Pixel coordinate grounding data
Segment Open

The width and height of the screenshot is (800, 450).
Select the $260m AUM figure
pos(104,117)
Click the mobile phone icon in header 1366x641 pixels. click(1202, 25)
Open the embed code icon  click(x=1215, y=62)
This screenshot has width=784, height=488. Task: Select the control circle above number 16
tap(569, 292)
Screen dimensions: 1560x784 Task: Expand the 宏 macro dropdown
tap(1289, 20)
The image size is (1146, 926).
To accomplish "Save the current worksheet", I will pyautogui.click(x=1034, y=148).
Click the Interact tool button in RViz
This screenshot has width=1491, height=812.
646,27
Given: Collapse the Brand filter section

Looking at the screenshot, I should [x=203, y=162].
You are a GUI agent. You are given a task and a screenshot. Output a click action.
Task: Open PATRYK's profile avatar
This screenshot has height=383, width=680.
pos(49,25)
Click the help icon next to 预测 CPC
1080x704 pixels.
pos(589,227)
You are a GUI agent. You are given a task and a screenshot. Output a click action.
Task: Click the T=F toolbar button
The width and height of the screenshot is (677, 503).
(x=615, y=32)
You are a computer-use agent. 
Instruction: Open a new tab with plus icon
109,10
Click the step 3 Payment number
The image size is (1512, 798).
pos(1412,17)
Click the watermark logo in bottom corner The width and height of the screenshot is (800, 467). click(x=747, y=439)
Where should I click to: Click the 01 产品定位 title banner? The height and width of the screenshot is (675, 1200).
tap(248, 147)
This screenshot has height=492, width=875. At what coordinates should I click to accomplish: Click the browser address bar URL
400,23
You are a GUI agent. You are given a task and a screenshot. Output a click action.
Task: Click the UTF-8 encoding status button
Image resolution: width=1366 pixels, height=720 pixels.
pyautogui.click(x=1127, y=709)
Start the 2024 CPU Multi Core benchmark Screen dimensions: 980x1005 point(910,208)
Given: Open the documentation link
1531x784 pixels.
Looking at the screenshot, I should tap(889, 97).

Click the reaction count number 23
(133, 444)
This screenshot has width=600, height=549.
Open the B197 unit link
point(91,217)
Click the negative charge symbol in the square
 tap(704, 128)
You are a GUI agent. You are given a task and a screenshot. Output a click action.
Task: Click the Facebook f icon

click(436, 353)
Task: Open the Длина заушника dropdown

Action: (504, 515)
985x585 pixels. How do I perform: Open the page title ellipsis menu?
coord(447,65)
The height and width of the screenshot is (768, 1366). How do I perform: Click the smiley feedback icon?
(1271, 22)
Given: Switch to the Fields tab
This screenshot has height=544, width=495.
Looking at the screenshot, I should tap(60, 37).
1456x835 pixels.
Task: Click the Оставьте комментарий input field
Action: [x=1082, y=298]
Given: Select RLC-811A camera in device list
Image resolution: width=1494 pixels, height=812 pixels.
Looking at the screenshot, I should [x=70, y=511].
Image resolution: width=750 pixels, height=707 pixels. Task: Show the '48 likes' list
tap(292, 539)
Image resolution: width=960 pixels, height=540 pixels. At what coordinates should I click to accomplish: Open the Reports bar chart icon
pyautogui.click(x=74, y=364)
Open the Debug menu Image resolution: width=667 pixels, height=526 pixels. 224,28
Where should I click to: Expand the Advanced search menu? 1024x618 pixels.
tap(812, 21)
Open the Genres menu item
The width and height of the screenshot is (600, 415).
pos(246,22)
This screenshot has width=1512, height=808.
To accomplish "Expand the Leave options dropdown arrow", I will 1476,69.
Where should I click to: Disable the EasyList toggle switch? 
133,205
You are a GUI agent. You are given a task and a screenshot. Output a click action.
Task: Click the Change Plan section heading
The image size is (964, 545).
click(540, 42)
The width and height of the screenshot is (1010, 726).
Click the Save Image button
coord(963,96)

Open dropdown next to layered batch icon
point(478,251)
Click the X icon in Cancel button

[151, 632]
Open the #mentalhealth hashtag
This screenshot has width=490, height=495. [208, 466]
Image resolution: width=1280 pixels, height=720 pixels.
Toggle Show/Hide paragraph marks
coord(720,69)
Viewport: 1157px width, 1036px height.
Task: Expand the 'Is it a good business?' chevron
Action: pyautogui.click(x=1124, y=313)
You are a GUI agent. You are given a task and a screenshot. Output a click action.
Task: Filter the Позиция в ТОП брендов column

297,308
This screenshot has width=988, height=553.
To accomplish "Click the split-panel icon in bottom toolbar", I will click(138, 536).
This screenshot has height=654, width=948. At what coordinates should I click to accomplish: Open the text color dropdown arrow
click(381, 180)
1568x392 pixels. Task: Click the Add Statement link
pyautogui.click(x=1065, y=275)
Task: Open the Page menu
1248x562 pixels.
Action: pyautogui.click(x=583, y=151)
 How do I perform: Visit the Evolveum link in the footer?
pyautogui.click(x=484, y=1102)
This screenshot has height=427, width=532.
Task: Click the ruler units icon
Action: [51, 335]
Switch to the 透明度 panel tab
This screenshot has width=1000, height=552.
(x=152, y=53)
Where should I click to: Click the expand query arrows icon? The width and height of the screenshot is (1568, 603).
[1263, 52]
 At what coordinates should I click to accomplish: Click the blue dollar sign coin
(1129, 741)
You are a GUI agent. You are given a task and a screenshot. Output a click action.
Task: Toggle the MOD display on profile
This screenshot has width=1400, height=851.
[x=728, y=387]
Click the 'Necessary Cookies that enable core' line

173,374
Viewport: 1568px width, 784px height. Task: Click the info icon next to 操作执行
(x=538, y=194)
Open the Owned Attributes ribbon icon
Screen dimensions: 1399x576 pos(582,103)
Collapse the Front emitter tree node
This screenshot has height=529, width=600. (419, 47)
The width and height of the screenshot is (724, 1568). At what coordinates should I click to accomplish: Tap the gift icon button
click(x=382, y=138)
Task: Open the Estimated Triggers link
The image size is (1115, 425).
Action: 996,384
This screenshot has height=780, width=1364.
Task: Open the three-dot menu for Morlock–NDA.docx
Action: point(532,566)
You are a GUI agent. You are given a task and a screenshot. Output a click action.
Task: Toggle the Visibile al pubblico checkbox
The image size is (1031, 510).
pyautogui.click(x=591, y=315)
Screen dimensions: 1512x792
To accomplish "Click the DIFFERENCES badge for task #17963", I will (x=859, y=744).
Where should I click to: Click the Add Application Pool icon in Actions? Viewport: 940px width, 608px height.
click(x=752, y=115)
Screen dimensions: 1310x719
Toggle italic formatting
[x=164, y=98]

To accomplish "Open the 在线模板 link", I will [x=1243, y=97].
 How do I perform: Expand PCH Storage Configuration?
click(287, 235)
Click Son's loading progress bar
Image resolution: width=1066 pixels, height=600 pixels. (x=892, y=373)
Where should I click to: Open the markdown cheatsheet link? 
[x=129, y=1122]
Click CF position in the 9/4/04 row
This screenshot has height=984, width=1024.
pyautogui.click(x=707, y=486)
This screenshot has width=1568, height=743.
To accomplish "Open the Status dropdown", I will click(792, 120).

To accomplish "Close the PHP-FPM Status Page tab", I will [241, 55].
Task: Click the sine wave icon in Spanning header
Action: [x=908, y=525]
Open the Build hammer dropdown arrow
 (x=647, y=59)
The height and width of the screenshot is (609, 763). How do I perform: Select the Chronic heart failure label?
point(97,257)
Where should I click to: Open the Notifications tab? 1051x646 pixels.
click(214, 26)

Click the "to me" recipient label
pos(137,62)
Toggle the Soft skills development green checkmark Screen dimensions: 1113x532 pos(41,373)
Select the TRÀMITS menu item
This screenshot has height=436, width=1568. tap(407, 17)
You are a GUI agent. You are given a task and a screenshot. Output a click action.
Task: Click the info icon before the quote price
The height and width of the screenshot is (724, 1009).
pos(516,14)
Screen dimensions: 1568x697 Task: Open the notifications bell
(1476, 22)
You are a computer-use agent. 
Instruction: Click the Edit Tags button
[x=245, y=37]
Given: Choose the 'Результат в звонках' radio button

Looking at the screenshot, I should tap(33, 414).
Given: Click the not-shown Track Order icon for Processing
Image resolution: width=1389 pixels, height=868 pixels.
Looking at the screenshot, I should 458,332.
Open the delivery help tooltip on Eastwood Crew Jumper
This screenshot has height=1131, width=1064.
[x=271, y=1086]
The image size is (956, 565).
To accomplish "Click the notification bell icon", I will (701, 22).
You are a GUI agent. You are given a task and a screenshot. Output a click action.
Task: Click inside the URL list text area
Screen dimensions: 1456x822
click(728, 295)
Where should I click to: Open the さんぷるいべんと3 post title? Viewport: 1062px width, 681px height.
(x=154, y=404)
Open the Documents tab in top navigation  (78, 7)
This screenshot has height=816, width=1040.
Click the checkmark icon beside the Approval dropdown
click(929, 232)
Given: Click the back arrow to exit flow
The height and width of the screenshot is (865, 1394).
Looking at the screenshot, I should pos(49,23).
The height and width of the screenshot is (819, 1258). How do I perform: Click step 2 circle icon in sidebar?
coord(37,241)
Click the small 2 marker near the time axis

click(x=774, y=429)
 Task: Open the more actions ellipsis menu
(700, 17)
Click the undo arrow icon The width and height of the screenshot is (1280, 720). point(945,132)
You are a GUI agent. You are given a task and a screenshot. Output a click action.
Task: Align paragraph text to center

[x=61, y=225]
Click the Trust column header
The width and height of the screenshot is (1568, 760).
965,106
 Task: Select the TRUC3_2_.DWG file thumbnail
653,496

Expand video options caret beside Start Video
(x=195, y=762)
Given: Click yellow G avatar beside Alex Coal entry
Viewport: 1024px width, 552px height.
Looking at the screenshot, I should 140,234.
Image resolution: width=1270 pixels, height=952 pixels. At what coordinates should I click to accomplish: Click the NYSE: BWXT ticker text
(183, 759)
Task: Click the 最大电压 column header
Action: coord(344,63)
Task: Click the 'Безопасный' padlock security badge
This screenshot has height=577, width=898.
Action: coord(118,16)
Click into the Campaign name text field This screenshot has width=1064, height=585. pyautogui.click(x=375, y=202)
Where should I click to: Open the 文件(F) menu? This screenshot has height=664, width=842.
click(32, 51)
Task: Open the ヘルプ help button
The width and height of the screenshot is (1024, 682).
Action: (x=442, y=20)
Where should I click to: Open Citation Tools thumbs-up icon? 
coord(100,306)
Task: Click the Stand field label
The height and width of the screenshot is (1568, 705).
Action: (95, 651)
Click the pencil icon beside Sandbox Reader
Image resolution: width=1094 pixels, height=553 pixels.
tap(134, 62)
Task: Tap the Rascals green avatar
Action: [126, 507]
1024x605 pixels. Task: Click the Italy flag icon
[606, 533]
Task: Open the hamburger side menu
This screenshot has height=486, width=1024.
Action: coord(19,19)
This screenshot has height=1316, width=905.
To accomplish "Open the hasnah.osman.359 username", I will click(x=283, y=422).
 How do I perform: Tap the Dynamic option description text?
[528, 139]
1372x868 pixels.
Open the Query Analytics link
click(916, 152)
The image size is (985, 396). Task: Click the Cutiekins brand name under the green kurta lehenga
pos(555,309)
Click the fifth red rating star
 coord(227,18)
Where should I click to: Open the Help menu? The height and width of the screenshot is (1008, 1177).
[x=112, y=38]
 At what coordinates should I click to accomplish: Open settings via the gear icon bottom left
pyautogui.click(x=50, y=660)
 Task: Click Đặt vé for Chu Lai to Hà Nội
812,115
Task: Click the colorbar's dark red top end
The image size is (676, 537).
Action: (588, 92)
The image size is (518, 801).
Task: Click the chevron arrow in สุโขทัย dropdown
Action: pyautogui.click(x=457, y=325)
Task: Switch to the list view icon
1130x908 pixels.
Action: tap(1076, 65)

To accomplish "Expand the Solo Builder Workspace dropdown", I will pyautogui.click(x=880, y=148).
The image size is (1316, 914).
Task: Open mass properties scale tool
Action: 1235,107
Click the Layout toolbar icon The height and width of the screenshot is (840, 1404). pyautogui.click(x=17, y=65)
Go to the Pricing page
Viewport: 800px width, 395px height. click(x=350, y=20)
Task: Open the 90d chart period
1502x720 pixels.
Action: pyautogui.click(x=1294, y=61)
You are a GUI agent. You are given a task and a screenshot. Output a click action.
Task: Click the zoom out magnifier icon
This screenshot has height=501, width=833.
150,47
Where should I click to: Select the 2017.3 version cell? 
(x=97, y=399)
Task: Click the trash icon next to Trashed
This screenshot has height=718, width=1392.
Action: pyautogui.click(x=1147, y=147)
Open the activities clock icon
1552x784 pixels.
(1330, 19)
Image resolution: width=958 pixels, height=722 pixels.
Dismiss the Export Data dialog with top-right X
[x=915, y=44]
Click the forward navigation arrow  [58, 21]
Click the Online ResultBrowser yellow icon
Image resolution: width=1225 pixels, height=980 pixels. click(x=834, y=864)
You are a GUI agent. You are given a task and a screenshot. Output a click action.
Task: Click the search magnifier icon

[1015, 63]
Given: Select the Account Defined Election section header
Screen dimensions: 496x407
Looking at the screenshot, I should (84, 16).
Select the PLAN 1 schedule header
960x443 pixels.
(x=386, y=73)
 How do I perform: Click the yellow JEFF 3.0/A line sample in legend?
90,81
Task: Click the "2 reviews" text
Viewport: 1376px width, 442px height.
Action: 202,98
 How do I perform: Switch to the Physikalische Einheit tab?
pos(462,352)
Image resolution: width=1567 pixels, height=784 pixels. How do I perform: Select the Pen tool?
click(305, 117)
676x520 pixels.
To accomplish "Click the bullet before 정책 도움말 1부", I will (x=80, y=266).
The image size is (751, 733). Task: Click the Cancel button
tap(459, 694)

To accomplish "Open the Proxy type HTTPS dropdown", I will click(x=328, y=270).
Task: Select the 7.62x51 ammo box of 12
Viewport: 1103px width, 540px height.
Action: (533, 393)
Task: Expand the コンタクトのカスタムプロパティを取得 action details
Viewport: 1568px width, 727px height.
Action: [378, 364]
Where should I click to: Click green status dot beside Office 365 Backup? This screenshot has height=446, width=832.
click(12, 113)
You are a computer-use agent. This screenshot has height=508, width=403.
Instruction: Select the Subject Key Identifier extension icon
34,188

Segment Closed

YOUR TASK
Copy every line from the records above that contains the string "before".

ANSWER SECTION
Task: Click the info icon before the quote price
To accomplish "Click the bullet before 정책 도움말 1부", I will (x=80, y=266).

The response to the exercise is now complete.